Here you can find a small statue to commemorate the Tropic of Capricorn line, which is nice for a quick photo op.  There’s also a free campsite here for somewhere to rest for the night.

Alice Springs

Alice Springs is the most built-up place along the route since Katherine.  Here you will find your first Kmart since Darwin and other shops perfect to stock up with.  Get what you can here, including fuel for your trip to Uluru, as it will be much cheaper.

Alice Springs also has a few sights worth checking out.  Here are our must-sees:

Anzac Hill -  Head to Anzac Hill for views over Alice Springs, across to the MacDonnell Ranges.

Alice Springs Desert Park - get face-to-face with emus, kangaroos and birds of prey and have the chance to visit the biggest nocturnal house in the Southern Hemisphere.

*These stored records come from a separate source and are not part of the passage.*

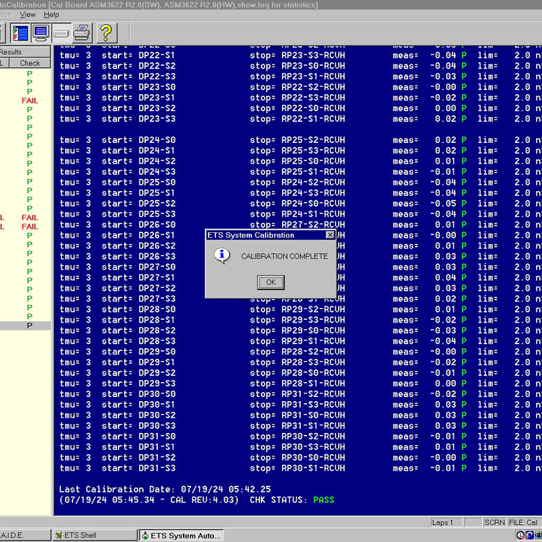Image resolution: width=542 pixels, height=542 pixels.
Task: Open the View menu
Action: point(27,14)
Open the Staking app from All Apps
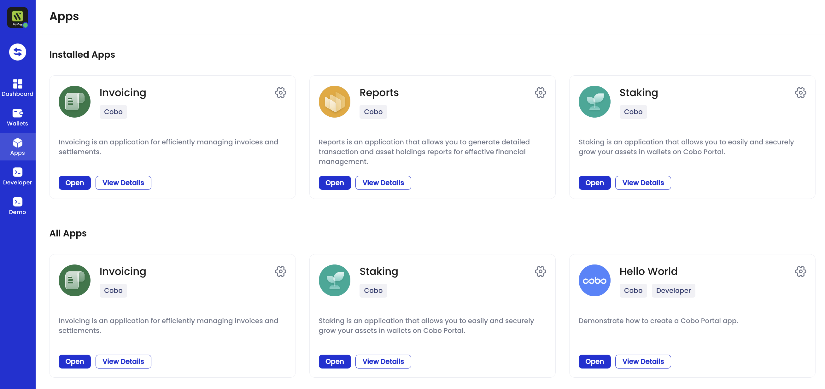Screen dimensions: 825x389 pos(334,361)
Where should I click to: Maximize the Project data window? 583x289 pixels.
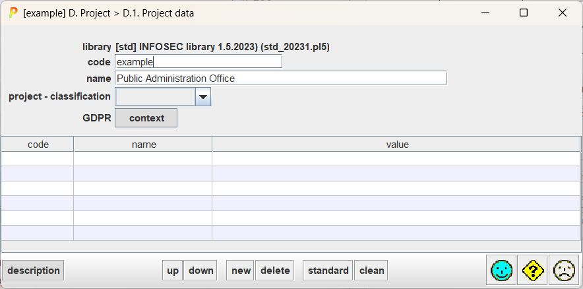(x=524, y=13)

The School of Air – the world’s largest classroom.  This is how children in the remote parts of the Northern Territory go the school! Take a tour to see just how they do it.

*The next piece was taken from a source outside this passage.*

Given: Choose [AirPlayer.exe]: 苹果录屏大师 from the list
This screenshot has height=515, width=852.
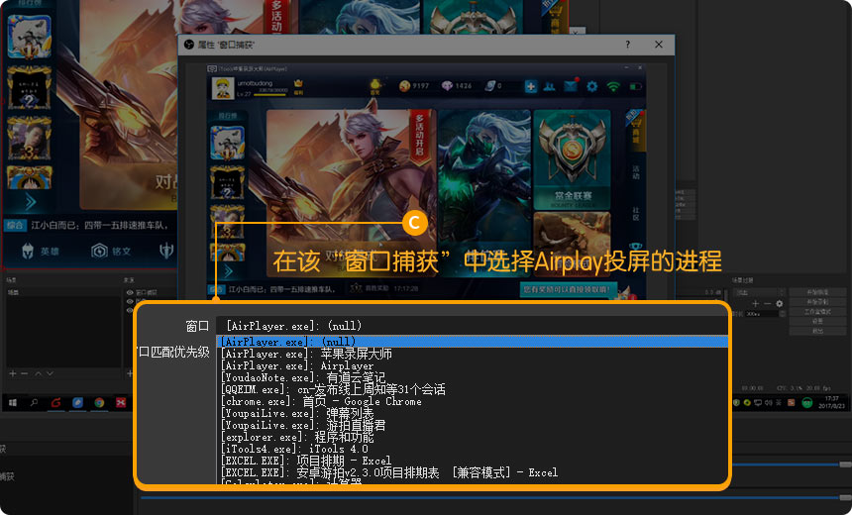Looking at the screenshot, I should (x=307, y=353).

Bean Tree Café – really tasty food options and delicious, fresh juices but the major highlight of this café is that there is the chance that you’ll be visited by a rock wallaby whilst you dine!

Alice Springs - Rock Wallaby searching for food on a picnic table

Erldunda Roadhouse – Centre of Australia

Just before the turning towards Uluru, the Erldunda Roadhouse on the corner.  This is a good place to top up if you’re low on fuel, as even though it's still quite expensive here, it only gets worse towards Uluru! Aside from this, the roadhouse has an area around the side where you can go check out some emu’s and there is also a landmark here depicting the centre of Australia!  Pretty cool to say you’ve genuinely been to the Red Centre!

Erldunda Roadhouse - Sarah standing in the middle of Australia statue

West Macdonnell Ranges

We, unfortunately, didn’t have time to visit this National Park but it is a popular stop-off for many along the way.  There are numerous waterholes to escape the hot NT sun in; the larger ones include Ellery Creek Big Hole, Ormiston Gorge, Redbank Gorge and Helen Gorge.  There are also a number of walking trails throughout and the opportunity to stay the night in a camp too.

Kings Canyon

King’s Canyon is a beautiful place to check out either on the way to or from Uluru.  The canyon offers many different hiking trails but the most popular is the trail around the rim of the canyon.  We went for this and would highly recommend it for the full experience of King’s Canyon.  The trail feels like you’re on another planet and the views of the canyon below are beautiful.  The hike starts with quite a difficult incline of stairs but there are rest points and you’re welcome to just stop by the side of the steps to catch your breath.  After this initial start, the rest is pretty easy.  We had no problems with this 6-hour hike and we are not big hikers at all.  Promise the time just flies by!

Kings Canyon - Image of canyon from the rim

Uluru-Kata Tjuta National Park

Uluru was everything we thought it’d be… and more!  So many people had told us about the amazingness of Uluru and it got us excited but we were also slightly apprehensive… after all, it's just a rock, right? Wrong.  It’s so much more than that! Uluru is basically like a town, with classrooms carved into the rock and burial grounds inside.  You are able to circle around the bottom, in various ways, such as with a base walk or on a bicycle.  We opted to take one of the free tours, which has a ranger take you partway along the bottom, explaining some of the history and customs surrounding Uluru.  Very interesting and highly recommended!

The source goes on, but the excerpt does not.